The Courier & Advertiser (Fife Edition)
Perth enjoys property lift
Efforts by council show positive impact
Despite Perth losing out on the City of Culture 2021 bid, the local authority committed to promises made during the bid process.
Some of these efforts are already showing a positive impact in the city’s commercial property sector.
The £20 million redevelopment of Perth City Hall as a visual arts centre is expected to start in 2019 and take two years to complete.
This will add to the cultural offerings in the city, with Perth Concert Hall and the recently reopened Perth Theatre seeing a transformation of Mill Street and the cultural quarter, which is unrecognisable from a few years ago.
Perth’s retail property sector has been fairly positive through late 2017 and early this year with Beales reopening the former McEwens department store on St John Street and work progressing well on the expansion of St Catherines Retail Park.
Work is being carried out on a new cinema and shopping complex, known as the Mill Quarter, at Thimblerow, which will add to the improvements in this area of the city centre.
On the western edge of the city the Broxden area has seen major new commercial operators putting the finishing touches to their developments with Broxden Farm, a new family carvery restaurant owned by Greene King, opening and a neighbouring drive-through Costa Coffee set to open in the coming weeks.
Peter Vardy has completed its new Porsche showroom adjacent to these leisure operators, adding to a mix of modern office buildings and a dental hospital in the immediate area to create a unique development fronting on to the major road junction at Broxden.
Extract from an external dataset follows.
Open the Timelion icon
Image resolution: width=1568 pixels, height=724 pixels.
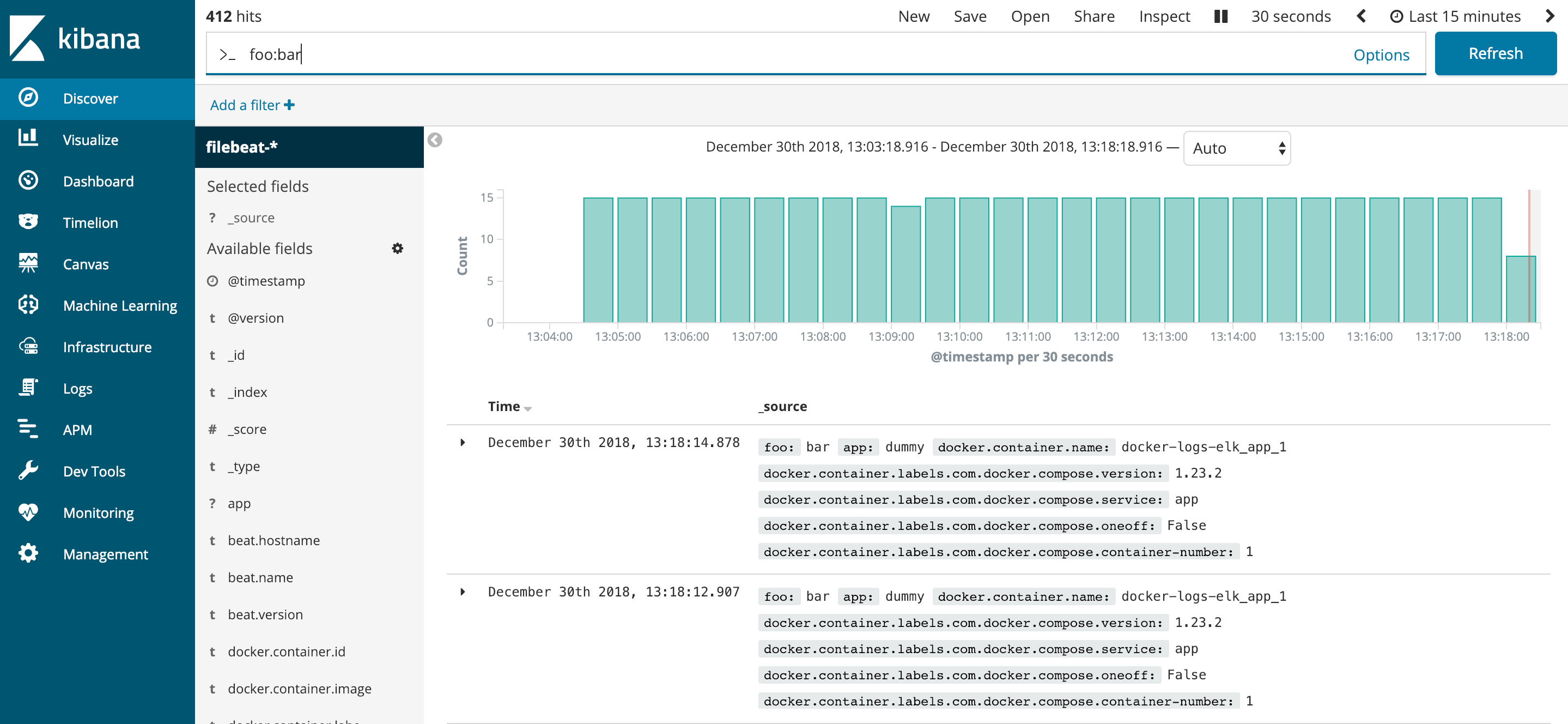click(28, 222)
To the north-west of the city, residential development is pushing forward and visible improvements to the road infrastructure have been taking shape.
These changes will facilitate the ambitious Bertha Park plan, and have allowed land to the west of Inveralmond Industrial Estate to be brought to the market, relieving pressure on a buoyant industrial market in Perth, where development and yard space is becoming harder to source.